“Dressing a Tiger” by Maggie San Miguel— Growing Up

Dressing a TIger Cover

Miguel, Maggie San. “Dressing a Tiger”, Orchard Drive Press, 2016.

Growing Up

Amos Lassen

Maggie San Miguel had quite a childhood. She literally grew up with a father who was a member of the Mafia and a mother, Patricia, who suffered with mental illness. There were also hit men, a Secret Service uncle, famous politicians on her life and she was curious. Her father was Jack Dahlstrom who had advance knowledge of the Kennedy assassination and was a friend of Jack Ruby, John Connally, Henry Wade and Mafia bosses such as Carlo Gambino, Sam Giancana and Paul Castellano. Her babysitters were often hit me who stayed with her after he mother became mentally unhinged when Maggie’s brother went into coma after being hit by a drunk driver. Because her father was a negotiator for the Teamsters Union and High-ranking Associate of the Mob, had many intriguing friends and Mafia secrets and these were to remain secrets but now Maggie San Miguel shares them.

San Miguel was raised in Greenwich, Connecticut, in the late 1960s and was like other kids— filled with curiosity and always looking to have good times. However, unlike other kids, her parents were very unusual. While her mother seemed to be okay, her father shared secrets with her that no young girl had to hear. He told her about Gambino’s hit men and her mother was friendly with Dallas district attorney Henry Wade (of Roe v. Wade). Maggie know many secrets but then she was in a world of organized crime and she learned that anything could (and many times did) happen. The history of her family was quite unique and we are taken back to their early life as immigrants.

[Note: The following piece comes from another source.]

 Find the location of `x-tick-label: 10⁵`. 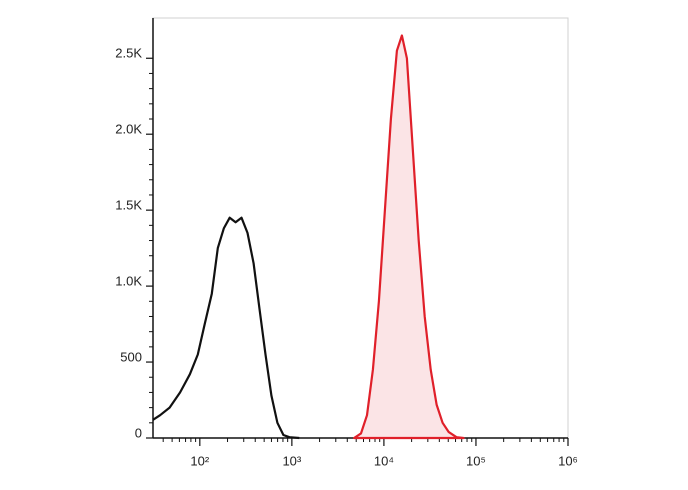

x-tick-label: 10⁵ is located at coordinates (476, 460).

As a child, Maggie loved to read and this is probably because she could enter worlds that were not at all like the one she lived in. It wasn’t until her father died in 2001 that she decided to put her story in writing and what a story it is. She shares what she knew about gangsters and also tells us about them when they were not fulfilling duties—they actually seemed to have a soft side at times. I cannot imagine what it is like to grow up surrounded by organized crime on one side and a fascinating home life on the other. There were always visitors and they ranged from an uncle in the Secret Service and geisha girls.

It was not until she was a teenager that she learned that her father had connections to the Mafia and was also a friend of Jimmy Hoffa who became his key to enter the Teamsters. However there is nothing about Hoffa here because Maggie promised her father that if she ever wrote a book, she would leave him out.

This is a fascinating read about what it was like to be raised by members of the mob and a mother who lost it. We learn about ties between mafia men and politicians and so much more.